As some of you have perhaps worked out, I’m not feeling too great at the moment.
My ‘pretend everything is ok’ generator has kicked in so I am still functioning each day. That’s a good thing I suppose.
But underneath that fake brightness is a swirling maelstrom of negativity, doubt, avoidance and confusion.
I haven’t logged in to my work emails in two and a half weeks. Sure, there is no requirement to do so. The first week I consciously decided not to, to give myself a break. But as the days have slipped on, I’ve found I just don’t want to know. It’s just another thing to worry about – the academisation, my career….???!!!!.
I started the six weeks holiday with a plan to transform my house. Yeah, that lasted a week.
After a few months of lockdown frugality, my spending has increased somewhat. I need to get back in control before I start overspending. But I am avoiding doing it because …I just am. The situation is not helped by the following….
My ex husband is well and truly pi#$ing me off. He has had some financial difficulties this past year, in part through bad luck and in part through his own actions. He has not given me any money towards the children in over a year. I pay for everything. I have also lent him money that I am not going to get back. His situation recently has become critical and he and his mother and now talking about how ‘he walked away from the marriage with nothing.’ First, this house was my childhood home. We bought it at a reduced cost from my parents. I have paid every mortgage payment since then. Second, he has contributed little to the household for the majority of out marriage – one of the many reason I divorced him. Third, I took on all our relationship debt when he left. He walked out of here with a clean slate. I reduced his child payments to help him afford a house. I helped him financially to get a house. I’ve paid for every birthday and Christmas present for our three children for years, whilst he has sat and enjoyed the gratitude from them as they did not know he had not contributed. Even if I had been able to give him a more substantial lump sum three years ago, that money would have long gone by now. He would still be in this mess because he is an idiot and I am not carrying him anymore.

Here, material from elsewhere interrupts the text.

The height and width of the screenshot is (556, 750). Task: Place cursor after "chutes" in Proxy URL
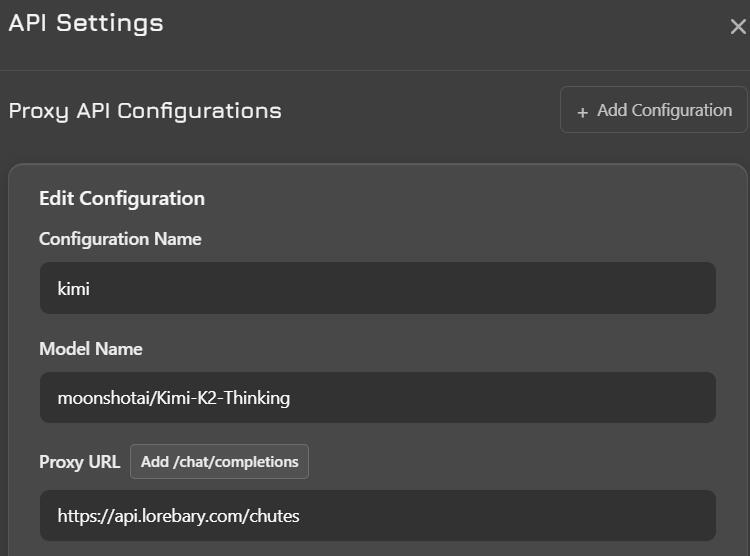[301, 516]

Does Wildcard really love me? Is this as special as I think it is, or am I projecting my romantic sensibilities on an impossible situation? Do I want him so much because I can’t have him? Do I want him so much because of how attractive he is? Maybe he is just after a European wife. Maybe he thinks I’m stupid and naive and that I’ve fallen for his lies.

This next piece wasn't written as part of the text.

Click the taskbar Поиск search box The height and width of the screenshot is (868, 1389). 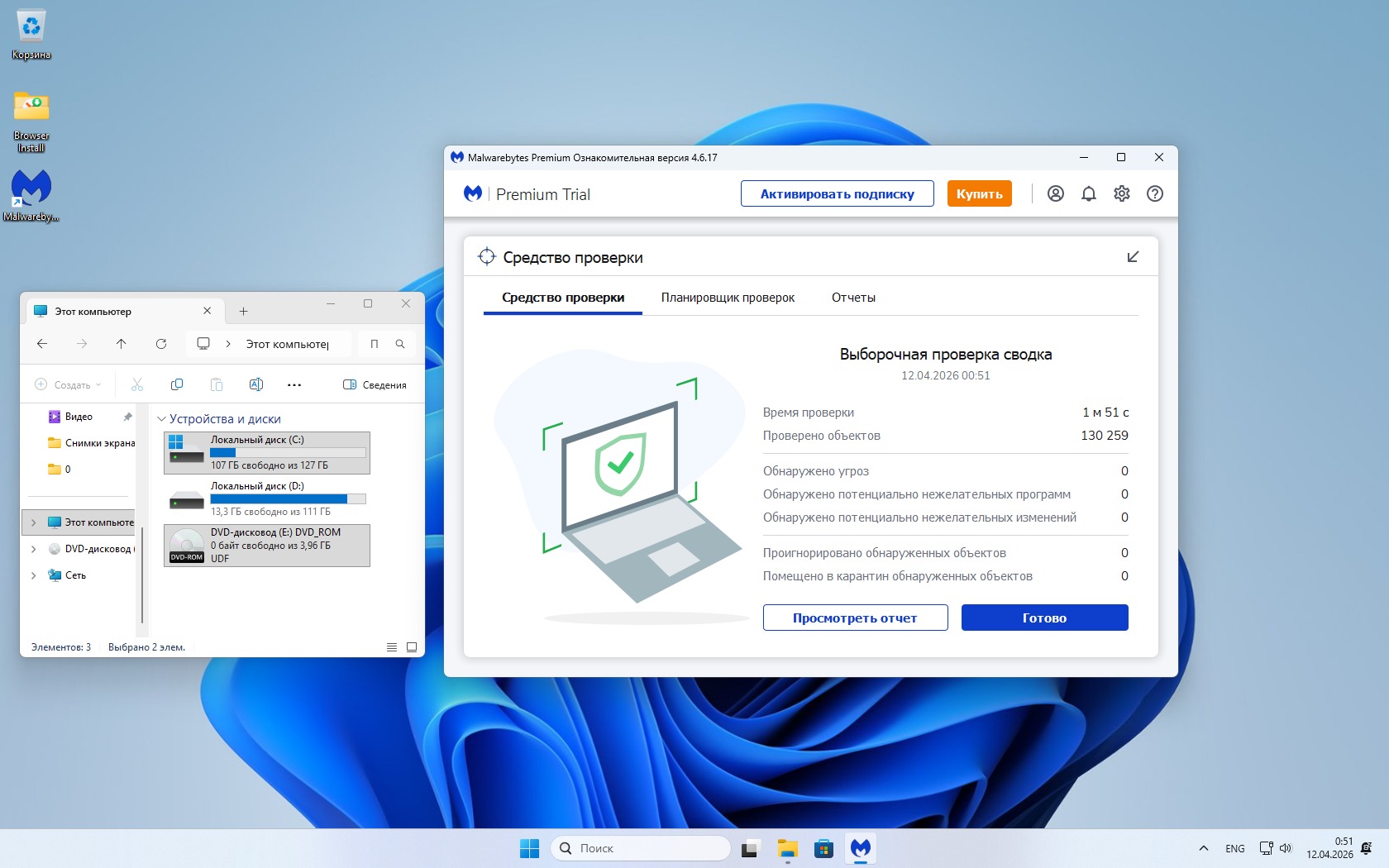pos(641,848)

I’ve joined a Facebook group of other women waiting for borders to open. There is no denying, there is a pattern. Many of the women are older than their boyfriend. They’ve talked about the jealousy of their boyfriend’s friends because he has a European girlfriend…that has made me nervous.
But he calls me every day, multiple times. A ridiculous amount of times if you listen to my daughter, who believes it is actually more like one day-long video chat with a few breaks in. His actions very, very much suggest he loves me. He cares for me. He knows me. He inspires me. He makes me laugh. He shows pride in me. He shows jealous and anxiety when he thinks I am unhappy with him. He shows me he loves and misses me in all these ways every day. What more do I want?
So, if he really does love me… what’s going to happen? There is no sign that the borders are going to open anytime soon. When will I see him? Will he wait? Should I be holding out at my age? Should I be looking closer to home? Would that make me happier? Could I cope with losing him? Would he pursue me or just move on quickly to one in a long line of women who want him?
So, yeah. I’m feeling blue.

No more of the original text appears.